Early on, Teich introduces a woman she refers to as Lacey, a stranger she read about and whose life, according to the obituary, nearly paralleled her own. Both women were highly educated, both Rhodes scholars, and both appeared to have the world by the tail. The following excerpt sums up Teich’s feelings about the similarities between Lacey and herself, and provides a fine example of Teich’s moving prose.
Still, even when she had everything she wanted—especially then—she may have felt the accolades were built on a false brightness. Internal demons would prevail. And nothing could buoy her, not even the love of friends, their pain so palpable it was almost viscous. No success could root her in the “real world,” stabilize her. 
I knew what that was like, to exist in a liminal space, never quite fully situated. To be a person who feels too much, who feels she is not enough. Is that what Lacey felt? Yes, I was casting my shadow over hers, but something within our stories rhymed: the fear. The sense of isolation.

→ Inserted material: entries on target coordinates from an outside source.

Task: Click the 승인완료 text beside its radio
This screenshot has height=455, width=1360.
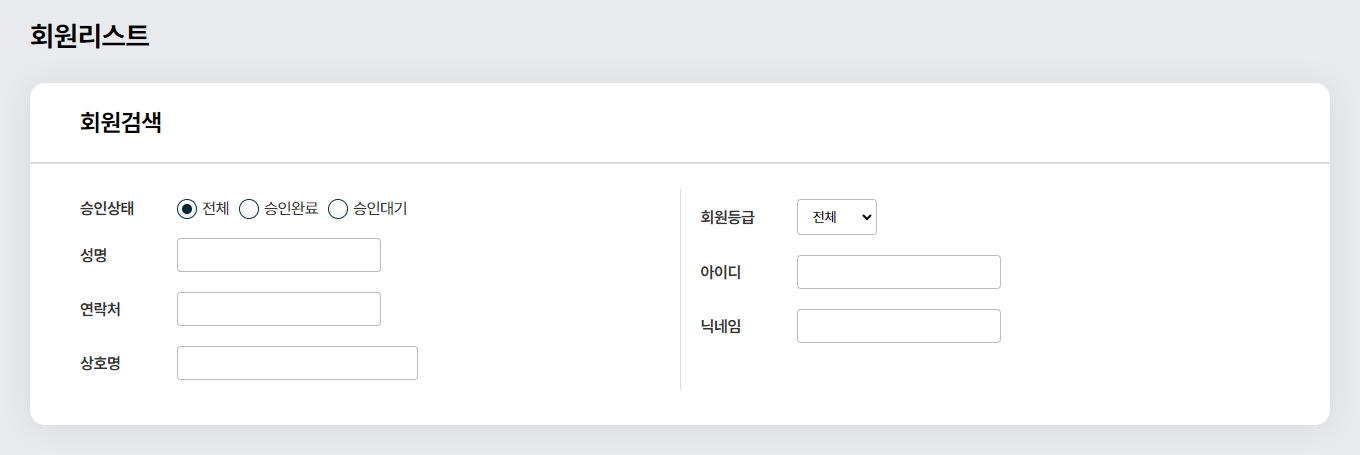Action: coord(291,209)
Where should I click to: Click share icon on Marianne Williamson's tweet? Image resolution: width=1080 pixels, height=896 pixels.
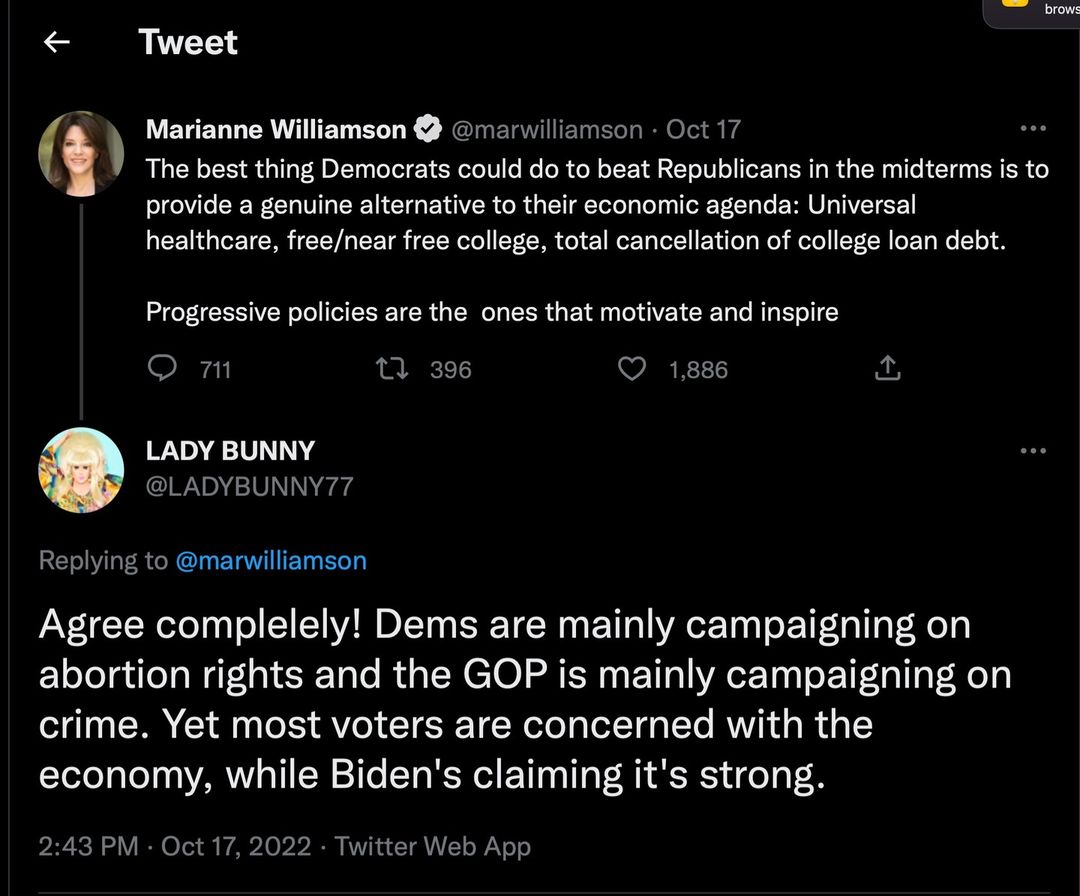click(x=887, y=369)
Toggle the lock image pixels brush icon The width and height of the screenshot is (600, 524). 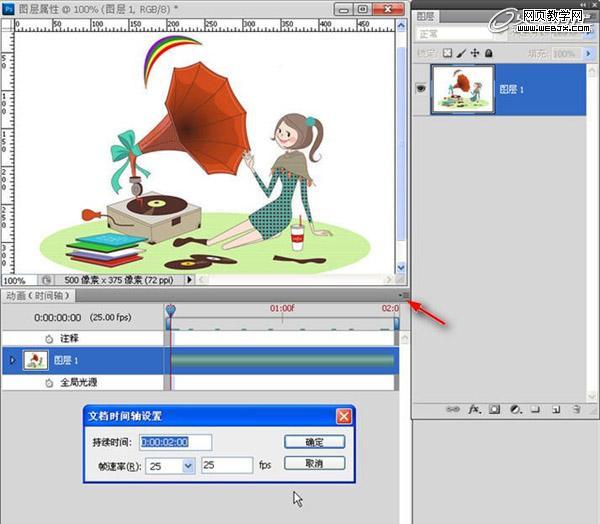tap(461, 53)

The book is a finely nuanced and studied look at a common thread that binds so many women together; the feeling that they are being punished for crimes committed against them. In Teich’s case, her self-esteem was so damaged that she didn’t know how to have a normal relationship with men. She expertly weaves her story through a mesh of characters and circumstance that combine to leave the impression of a novel. At the same time, it’s a book about Teich’s love of mothering and of mentoring mothers—her call to women to be proud of using a fine education for traditional causes.

She credits her interviews with members of Lacey’s family for helping her to see herself through a kinder lens (assisted, she admits, by a good therapist and Prozac). And for allowing her to open a conversation about the burden of expectation upon highly educated women. Teich’s compassionate view on Lacey’s life is as significant to this important memoir as is her own, a wise fusing of psyches that helped make her memoir truly unforgettable.